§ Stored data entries
= = = = =
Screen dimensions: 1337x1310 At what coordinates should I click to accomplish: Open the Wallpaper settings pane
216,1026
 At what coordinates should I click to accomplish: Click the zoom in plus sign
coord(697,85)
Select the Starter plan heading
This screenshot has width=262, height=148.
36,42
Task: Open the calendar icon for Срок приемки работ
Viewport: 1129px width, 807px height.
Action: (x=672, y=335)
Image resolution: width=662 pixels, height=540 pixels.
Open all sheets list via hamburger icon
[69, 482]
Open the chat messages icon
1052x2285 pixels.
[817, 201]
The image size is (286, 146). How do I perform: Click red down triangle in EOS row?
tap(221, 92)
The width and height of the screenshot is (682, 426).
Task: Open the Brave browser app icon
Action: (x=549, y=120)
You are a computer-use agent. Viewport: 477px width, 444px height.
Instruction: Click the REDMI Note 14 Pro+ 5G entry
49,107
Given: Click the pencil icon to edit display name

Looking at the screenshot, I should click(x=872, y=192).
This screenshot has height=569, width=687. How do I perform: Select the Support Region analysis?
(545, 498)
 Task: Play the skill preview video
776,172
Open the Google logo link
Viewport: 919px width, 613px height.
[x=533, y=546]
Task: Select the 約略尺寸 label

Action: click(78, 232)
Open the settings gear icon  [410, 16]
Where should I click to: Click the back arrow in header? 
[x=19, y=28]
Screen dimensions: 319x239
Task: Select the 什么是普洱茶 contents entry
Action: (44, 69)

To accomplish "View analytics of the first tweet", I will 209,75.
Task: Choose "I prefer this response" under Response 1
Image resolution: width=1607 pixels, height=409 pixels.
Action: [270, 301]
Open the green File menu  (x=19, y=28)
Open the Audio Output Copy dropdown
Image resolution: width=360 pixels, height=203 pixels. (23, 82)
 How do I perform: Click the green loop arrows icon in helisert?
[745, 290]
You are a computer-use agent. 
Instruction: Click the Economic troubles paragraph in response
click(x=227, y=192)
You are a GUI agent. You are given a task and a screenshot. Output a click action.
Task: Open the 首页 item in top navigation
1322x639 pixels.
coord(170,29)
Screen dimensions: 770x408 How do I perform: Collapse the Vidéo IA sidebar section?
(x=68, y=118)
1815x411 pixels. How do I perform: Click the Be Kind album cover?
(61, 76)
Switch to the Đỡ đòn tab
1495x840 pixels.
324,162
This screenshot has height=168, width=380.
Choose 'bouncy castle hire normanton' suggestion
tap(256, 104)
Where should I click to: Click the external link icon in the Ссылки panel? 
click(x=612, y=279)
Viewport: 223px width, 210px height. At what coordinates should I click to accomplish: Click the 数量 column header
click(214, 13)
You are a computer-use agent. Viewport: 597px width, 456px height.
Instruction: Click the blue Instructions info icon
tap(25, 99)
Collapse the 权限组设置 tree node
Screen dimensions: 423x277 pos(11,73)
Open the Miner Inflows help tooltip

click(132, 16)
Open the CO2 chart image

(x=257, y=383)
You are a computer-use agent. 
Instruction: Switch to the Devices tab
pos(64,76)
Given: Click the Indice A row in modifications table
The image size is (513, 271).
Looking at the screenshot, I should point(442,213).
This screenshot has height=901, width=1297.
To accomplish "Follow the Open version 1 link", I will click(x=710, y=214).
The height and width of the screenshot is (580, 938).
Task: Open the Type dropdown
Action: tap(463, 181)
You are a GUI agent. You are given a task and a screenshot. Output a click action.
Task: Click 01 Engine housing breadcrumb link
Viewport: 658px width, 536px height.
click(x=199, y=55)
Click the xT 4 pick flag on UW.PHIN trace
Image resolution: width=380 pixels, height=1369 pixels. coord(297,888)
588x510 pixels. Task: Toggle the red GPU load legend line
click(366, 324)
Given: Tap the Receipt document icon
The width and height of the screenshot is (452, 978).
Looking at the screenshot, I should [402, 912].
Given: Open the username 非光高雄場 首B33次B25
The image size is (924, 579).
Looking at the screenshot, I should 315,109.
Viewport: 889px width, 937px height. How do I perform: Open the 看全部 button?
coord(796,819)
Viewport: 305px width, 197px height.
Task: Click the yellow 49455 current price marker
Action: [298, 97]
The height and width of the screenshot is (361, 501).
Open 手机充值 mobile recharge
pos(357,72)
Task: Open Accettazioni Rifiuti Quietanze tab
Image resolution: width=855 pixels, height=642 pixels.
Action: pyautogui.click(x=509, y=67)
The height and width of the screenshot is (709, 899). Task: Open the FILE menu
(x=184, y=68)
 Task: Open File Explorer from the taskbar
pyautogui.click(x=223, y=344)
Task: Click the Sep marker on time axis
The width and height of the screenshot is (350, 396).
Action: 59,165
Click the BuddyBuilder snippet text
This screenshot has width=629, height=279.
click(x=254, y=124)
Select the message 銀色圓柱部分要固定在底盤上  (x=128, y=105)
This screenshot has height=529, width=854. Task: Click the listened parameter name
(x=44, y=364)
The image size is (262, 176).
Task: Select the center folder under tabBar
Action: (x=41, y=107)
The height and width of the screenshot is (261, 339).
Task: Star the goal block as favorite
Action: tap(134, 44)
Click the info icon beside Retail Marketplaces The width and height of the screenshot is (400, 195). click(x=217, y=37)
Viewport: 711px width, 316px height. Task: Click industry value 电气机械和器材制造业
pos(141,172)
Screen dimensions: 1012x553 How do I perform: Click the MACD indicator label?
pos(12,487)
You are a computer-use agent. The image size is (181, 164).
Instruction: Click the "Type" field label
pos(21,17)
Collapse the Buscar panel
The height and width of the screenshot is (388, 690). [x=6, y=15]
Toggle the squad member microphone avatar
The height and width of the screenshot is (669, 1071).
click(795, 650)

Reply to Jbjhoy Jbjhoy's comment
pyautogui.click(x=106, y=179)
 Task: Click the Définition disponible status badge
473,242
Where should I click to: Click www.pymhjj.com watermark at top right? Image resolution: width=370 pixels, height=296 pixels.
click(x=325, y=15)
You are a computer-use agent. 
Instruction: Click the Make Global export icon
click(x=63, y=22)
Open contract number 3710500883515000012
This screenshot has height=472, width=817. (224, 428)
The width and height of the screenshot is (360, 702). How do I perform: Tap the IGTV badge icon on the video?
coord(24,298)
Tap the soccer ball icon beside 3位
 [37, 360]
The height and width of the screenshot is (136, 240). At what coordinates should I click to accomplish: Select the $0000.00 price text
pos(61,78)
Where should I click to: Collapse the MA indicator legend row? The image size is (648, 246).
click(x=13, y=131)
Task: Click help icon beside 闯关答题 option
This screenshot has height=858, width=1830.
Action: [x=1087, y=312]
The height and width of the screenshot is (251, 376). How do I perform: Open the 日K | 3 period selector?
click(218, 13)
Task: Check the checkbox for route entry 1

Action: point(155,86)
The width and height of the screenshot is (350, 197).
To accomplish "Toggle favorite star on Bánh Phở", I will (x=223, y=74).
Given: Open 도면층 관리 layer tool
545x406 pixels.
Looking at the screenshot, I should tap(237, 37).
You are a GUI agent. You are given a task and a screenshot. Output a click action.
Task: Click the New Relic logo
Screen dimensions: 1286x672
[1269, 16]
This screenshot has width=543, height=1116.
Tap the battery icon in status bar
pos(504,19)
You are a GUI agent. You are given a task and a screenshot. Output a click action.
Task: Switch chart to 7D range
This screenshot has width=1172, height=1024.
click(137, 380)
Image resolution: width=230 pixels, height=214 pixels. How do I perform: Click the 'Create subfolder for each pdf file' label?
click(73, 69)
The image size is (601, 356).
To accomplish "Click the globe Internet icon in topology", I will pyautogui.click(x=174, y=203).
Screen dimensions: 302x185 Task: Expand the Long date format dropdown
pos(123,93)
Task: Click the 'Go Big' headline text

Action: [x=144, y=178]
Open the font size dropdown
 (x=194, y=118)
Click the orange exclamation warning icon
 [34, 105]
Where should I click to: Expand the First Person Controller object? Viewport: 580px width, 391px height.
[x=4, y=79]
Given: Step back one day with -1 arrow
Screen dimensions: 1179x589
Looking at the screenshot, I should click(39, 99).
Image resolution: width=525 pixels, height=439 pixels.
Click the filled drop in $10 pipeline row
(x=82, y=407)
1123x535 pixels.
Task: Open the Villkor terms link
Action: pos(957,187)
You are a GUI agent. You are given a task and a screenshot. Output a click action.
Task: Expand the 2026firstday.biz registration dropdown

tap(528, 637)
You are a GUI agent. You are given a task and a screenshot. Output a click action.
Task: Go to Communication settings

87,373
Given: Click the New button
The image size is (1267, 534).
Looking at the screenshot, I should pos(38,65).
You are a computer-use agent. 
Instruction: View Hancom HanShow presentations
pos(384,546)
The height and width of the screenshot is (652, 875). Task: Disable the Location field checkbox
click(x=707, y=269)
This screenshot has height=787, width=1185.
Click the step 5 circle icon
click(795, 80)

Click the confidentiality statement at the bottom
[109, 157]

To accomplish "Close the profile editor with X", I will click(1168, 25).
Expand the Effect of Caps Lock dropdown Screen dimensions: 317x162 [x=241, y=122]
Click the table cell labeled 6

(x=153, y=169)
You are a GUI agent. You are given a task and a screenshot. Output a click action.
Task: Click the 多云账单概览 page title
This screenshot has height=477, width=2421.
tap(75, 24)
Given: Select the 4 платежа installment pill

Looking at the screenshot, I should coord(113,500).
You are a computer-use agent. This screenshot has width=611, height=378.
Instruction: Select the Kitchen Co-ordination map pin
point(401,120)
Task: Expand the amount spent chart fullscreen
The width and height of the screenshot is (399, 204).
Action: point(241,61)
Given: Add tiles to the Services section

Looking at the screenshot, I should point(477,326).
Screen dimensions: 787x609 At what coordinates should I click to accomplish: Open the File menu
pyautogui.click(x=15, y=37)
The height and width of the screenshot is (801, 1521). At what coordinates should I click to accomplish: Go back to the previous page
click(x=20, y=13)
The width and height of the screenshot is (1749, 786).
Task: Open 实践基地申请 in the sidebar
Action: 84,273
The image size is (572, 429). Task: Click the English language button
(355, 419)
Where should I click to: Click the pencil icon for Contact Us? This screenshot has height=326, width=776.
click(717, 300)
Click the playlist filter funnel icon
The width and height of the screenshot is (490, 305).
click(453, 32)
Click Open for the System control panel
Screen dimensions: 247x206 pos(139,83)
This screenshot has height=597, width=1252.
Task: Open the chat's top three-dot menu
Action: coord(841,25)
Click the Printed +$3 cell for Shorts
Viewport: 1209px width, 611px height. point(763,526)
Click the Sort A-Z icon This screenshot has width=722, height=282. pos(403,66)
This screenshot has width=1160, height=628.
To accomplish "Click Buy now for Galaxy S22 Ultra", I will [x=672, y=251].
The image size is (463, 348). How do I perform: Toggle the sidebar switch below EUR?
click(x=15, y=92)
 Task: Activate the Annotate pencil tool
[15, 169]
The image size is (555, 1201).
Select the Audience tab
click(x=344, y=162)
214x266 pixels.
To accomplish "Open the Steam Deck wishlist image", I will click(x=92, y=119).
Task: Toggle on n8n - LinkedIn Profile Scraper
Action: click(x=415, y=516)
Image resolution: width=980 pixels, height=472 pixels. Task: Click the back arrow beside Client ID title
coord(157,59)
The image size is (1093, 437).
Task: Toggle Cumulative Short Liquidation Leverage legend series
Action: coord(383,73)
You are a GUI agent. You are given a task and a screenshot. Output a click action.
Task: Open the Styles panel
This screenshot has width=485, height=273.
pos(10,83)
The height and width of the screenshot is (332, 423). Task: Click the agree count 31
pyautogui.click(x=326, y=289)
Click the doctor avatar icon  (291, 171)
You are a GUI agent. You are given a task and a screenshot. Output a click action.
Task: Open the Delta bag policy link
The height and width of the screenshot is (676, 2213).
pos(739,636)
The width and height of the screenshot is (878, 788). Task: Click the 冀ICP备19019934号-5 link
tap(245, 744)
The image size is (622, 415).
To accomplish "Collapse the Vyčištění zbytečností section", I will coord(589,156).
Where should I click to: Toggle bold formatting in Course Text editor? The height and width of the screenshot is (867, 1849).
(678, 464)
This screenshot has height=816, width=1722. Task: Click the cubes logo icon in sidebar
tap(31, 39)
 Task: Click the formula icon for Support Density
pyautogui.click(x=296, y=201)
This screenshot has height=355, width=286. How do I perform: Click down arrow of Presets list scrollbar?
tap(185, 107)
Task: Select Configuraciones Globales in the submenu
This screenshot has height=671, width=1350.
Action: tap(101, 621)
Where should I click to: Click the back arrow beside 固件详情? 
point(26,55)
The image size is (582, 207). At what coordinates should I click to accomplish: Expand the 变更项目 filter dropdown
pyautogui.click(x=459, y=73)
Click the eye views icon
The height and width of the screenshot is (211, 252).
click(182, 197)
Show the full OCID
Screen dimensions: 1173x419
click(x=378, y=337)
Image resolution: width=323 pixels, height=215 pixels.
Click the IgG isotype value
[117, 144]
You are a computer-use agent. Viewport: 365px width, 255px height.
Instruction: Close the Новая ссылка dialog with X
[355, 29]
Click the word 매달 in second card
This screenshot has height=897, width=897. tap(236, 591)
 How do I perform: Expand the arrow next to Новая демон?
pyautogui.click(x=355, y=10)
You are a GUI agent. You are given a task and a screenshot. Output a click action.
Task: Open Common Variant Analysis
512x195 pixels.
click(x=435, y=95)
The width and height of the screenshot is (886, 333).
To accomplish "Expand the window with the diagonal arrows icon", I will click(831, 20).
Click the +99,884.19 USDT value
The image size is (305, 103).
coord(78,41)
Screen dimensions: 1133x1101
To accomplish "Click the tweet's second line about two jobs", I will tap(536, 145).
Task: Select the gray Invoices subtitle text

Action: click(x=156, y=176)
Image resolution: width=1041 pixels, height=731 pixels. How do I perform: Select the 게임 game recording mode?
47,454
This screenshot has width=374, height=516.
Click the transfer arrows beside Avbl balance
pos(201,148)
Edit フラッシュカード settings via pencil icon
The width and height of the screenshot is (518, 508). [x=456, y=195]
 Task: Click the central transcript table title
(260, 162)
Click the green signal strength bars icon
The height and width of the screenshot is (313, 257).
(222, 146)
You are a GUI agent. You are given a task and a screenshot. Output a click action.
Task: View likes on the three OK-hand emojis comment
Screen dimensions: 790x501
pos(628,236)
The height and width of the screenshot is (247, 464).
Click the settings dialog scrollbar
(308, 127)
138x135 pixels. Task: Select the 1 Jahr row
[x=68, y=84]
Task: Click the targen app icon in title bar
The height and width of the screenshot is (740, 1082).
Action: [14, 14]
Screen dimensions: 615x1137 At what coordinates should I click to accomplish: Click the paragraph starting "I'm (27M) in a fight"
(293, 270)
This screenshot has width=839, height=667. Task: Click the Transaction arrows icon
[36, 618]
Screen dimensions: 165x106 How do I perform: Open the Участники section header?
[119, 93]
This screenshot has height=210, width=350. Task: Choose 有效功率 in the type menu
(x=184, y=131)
= = = = =
§ What you are asked to do
Show, from the records above, every line that includes "tweet".

§ Output for this task
To accomplish "View analytics of the first tweet", I will 209,75.
To accomplish "Click the tweet's second line about two jobs", I will tap(536, 145).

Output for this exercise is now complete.